# TASK DESCRIPTION
Counting the line with "Task: Click the thumbs down rating icon" as the last one, copy out the lines of the data exactly from the first onward.

# EXTRACTED INFORMATION
+ + + + +
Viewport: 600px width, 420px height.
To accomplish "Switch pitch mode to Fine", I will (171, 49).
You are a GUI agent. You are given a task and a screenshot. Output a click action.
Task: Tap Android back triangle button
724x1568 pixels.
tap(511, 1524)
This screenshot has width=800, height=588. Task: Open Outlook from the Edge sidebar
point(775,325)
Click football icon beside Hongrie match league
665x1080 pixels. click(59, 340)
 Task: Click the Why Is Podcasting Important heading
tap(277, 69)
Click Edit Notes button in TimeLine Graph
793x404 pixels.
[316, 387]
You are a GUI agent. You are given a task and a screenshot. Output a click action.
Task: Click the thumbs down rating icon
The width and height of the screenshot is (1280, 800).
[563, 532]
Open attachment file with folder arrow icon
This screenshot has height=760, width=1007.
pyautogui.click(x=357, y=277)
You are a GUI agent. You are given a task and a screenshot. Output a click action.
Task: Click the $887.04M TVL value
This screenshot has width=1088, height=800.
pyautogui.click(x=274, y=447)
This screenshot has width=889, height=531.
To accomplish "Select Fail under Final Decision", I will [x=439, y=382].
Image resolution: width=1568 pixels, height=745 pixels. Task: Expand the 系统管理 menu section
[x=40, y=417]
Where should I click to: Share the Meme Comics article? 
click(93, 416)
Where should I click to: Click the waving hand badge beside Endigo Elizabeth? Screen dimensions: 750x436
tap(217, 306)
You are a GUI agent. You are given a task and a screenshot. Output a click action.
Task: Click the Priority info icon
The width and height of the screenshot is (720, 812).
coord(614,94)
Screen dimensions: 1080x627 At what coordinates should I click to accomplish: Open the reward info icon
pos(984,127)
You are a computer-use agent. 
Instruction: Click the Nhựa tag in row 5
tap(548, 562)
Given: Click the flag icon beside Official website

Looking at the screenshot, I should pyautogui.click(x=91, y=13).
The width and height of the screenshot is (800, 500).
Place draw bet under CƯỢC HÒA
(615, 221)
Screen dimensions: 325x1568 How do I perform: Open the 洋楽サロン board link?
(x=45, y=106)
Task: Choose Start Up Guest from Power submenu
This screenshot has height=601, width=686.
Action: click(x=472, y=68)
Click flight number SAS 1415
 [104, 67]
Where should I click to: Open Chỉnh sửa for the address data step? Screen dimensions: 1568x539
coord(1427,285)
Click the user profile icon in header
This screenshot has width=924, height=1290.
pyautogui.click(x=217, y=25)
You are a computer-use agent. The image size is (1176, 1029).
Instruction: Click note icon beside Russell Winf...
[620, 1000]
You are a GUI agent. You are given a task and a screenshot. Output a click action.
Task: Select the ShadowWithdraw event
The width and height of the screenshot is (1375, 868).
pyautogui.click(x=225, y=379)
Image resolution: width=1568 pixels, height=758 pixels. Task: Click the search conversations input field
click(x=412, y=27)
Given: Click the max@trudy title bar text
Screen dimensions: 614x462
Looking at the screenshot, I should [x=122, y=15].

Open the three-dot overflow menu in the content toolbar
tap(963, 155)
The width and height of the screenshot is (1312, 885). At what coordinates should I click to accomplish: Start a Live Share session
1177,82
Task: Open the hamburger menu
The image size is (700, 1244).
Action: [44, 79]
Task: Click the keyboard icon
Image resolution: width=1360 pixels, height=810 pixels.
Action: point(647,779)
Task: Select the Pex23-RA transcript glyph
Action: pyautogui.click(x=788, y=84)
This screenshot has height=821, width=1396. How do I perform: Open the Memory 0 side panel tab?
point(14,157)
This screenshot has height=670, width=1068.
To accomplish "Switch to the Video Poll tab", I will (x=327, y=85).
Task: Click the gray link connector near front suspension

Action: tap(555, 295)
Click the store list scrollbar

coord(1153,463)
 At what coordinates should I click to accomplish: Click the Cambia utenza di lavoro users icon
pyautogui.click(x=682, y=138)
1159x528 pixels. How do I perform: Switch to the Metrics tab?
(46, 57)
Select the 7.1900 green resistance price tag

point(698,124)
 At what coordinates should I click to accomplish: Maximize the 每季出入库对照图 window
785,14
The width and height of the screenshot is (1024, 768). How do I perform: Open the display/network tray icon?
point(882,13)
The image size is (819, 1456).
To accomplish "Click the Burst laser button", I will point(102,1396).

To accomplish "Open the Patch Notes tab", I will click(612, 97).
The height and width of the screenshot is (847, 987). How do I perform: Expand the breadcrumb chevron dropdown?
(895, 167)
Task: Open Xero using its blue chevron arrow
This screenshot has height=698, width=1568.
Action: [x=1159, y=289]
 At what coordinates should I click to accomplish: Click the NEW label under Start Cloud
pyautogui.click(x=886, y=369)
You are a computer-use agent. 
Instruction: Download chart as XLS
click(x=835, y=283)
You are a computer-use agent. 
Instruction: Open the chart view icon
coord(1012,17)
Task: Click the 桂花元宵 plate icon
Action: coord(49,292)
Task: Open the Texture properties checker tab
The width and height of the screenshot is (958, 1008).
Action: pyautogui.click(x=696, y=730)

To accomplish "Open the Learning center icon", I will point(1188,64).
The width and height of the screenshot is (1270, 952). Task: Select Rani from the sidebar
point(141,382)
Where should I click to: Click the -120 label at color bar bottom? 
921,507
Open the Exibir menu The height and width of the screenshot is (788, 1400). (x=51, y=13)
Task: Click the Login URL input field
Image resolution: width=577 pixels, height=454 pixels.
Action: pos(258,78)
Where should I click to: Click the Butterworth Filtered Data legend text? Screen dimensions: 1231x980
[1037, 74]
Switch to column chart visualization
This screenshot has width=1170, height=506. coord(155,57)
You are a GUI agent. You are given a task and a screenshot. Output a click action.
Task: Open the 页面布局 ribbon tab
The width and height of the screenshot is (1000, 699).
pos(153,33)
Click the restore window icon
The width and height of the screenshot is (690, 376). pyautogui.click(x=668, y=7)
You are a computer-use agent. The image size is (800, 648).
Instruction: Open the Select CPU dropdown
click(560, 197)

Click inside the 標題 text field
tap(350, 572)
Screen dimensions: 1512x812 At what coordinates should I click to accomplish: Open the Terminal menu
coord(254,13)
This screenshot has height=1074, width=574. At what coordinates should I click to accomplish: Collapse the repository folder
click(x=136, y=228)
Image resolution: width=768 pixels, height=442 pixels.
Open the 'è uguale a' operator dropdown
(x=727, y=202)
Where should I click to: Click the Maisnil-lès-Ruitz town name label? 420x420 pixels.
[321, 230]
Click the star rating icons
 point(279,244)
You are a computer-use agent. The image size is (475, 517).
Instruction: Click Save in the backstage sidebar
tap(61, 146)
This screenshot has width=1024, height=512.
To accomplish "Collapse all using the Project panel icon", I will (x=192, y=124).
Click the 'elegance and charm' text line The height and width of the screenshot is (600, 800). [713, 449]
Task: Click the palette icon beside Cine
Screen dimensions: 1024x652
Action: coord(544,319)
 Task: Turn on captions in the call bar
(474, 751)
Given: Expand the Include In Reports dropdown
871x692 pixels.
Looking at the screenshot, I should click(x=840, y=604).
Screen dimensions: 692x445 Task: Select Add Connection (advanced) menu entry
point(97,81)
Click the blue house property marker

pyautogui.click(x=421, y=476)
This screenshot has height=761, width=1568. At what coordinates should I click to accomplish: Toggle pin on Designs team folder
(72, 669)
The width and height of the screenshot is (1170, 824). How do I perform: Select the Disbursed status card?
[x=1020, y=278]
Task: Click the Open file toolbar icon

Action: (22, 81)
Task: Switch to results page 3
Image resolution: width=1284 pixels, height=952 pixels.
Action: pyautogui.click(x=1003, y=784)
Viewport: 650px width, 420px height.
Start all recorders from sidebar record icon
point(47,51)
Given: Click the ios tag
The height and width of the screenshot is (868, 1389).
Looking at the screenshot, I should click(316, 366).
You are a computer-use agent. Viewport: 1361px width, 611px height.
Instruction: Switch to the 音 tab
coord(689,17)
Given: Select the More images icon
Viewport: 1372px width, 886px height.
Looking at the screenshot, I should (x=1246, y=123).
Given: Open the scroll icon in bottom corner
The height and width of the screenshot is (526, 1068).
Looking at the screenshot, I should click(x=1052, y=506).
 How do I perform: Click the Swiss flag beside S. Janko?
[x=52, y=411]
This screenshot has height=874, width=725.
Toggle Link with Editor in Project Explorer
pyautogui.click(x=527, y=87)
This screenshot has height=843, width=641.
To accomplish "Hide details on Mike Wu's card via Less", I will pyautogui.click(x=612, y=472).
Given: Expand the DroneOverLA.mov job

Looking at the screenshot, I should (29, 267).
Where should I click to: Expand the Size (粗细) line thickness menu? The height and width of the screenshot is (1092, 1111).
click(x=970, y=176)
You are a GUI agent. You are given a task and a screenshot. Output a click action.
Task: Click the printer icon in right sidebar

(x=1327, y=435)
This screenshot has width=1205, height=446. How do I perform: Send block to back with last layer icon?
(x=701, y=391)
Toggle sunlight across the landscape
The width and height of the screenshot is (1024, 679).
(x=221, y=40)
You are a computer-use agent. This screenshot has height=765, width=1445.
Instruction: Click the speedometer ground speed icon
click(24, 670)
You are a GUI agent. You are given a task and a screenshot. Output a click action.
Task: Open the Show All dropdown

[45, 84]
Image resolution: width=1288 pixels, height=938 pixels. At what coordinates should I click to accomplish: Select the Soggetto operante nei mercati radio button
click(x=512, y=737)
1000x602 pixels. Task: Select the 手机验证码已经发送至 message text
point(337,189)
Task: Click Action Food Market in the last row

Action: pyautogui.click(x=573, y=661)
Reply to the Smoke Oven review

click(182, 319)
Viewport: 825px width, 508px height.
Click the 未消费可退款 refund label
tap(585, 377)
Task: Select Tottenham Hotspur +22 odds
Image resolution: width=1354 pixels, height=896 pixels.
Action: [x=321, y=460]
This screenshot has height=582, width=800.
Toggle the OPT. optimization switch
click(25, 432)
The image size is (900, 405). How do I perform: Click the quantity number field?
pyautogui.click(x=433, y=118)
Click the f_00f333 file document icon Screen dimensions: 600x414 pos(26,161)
+ + + + +
# EXERCISE RESPONSE
Viewport: 600px width, 420px height.
To accomplish "Switch pitch mode to Fine", I will (171, 49).
You are a GUI agent. You are given a task and a screenshot. Output a click action.
Task: Tap Android back triangle button
724x1568 pixels.
tap(511, 1524)
This screenshot has width=800, height=588. Task: Open Outlook from the Edge sidebar
point(775,325)
Click football icon beside Hongrie match league
665x1080 pixels. click(59, 340)
 Task: Click the Why Is Podcasting Important heading
tap(277, 69)
Click Edit Notes button in TimeLine Graph
793x404 pixels.
[316, 387]
You are a GUI agent. You are given a task and a screenshot. Output a click action.
Task: Click the thumbs down rating icon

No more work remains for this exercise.